NEVER, EVER WEAR THESE!!!! EVER!!! DON'T EVEN THINK OF IT!!! ABSOLUTELY NOTHING WILL BE WORSE FOR YOUR IMAGE - AND SELF-RESPECT THAN BEING SEEN WEARING OVER BOOTS OR WORSE YET GALOSHES!!
UNLESS YOU ARE UNDER 5 YEARS OLD THAT IS........OR OVER 75
Wear your clunkers, old shoes OR a light hiking boot of some kind. If need be, carry your good shoes in another bag and change into them at your destination. If it's that bad outside, people will understand because that is what they will be doing themselves.
Please tell us that you won't do this.......don't be a laughing stock. If you are in a situation where you must be in dress shoes I can just about guarantee you people - and your peers - won't be wearing these artifacts of the 1950's.
If your dress shoes do get wet/salt covered.....
1. Immediately wash all salt off with damp rag ASAP
2. Dry them out Slowly at home stuffed with newspaper BUT not near a hot source or radiator. Restuff with dry paper if they get too soaked.
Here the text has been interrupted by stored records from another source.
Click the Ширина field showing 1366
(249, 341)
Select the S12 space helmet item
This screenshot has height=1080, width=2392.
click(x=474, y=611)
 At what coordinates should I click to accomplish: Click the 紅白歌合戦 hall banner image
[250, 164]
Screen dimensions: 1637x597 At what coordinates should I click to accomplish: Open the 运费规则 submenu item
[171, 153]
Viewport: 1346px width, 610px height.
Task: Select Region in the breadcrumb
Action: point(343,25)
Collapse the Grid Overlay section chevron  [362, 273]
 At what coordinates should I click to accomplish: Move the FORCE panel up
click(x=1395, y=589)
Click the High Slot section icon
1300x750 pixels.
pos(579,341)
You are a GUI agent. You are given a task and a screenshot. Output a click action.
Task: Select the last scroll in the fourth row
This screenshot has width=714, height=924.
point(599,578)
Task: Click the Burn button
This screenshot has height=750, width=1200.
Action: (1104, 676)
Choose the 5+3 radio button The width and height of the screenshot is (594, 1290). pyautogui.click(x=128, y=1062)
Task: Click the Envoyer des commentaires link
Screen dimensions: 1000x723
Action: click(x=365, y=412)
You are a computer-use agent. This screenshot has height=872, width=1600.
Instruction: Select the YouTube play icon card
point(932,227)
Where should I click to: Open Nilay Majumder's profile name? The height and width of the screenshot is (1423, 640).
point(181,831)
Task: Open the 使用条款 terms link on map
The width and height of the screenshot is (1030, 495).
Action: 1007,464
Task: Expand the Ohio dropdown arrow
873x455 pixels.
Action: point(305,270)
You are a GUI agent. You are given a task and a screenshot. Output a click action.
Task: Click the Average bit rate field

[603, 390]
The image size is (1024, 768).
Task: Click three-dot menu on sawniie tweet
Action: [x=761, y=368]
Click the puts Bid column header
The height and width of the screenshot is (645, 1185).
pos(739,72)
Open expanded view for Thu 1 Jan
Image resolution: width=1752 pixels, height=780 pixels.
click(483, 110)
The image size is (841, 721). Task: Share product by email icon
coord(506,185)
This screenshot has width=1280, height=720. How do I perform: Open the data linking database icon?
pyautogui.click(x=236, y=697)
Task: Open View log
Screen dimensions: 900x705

3. Put shoe trees in them after they are dried out
4. As a preventative, spray them with a silicon spray (available at shoe stores) that are safe for leather at the beginning of the season. This will make them water-resistant.
Let me preface my comments by saying that I flunked lemming school (legend) and I am not a resident of the Province of Geekdom.
Having said that, many well dressed men in my northern city wear protection for their dress shoes and think nothing of it. It is winter in the north after all.
Secondly, if your self esteem is based on what others think, in my view, you have problems that far surpass wearing protection for your shoes.
If you have invested in fine shoes, it is only good common sense to protect them. In my view, wearing soggy shoes all day does not make good sense, is bad for your feet and certainly does not make a good impression. Which, if one actually cared, may not be good for ones self esteem.
Cheers,
Doug
I wear my snow boots with the rubber tire soles for snow days. I prefer to wear Swims or something similar over my shoes than buy a pair of cheap shoes for rainy days. I work inside and only need to have my shoes covered during my morning or evening commute.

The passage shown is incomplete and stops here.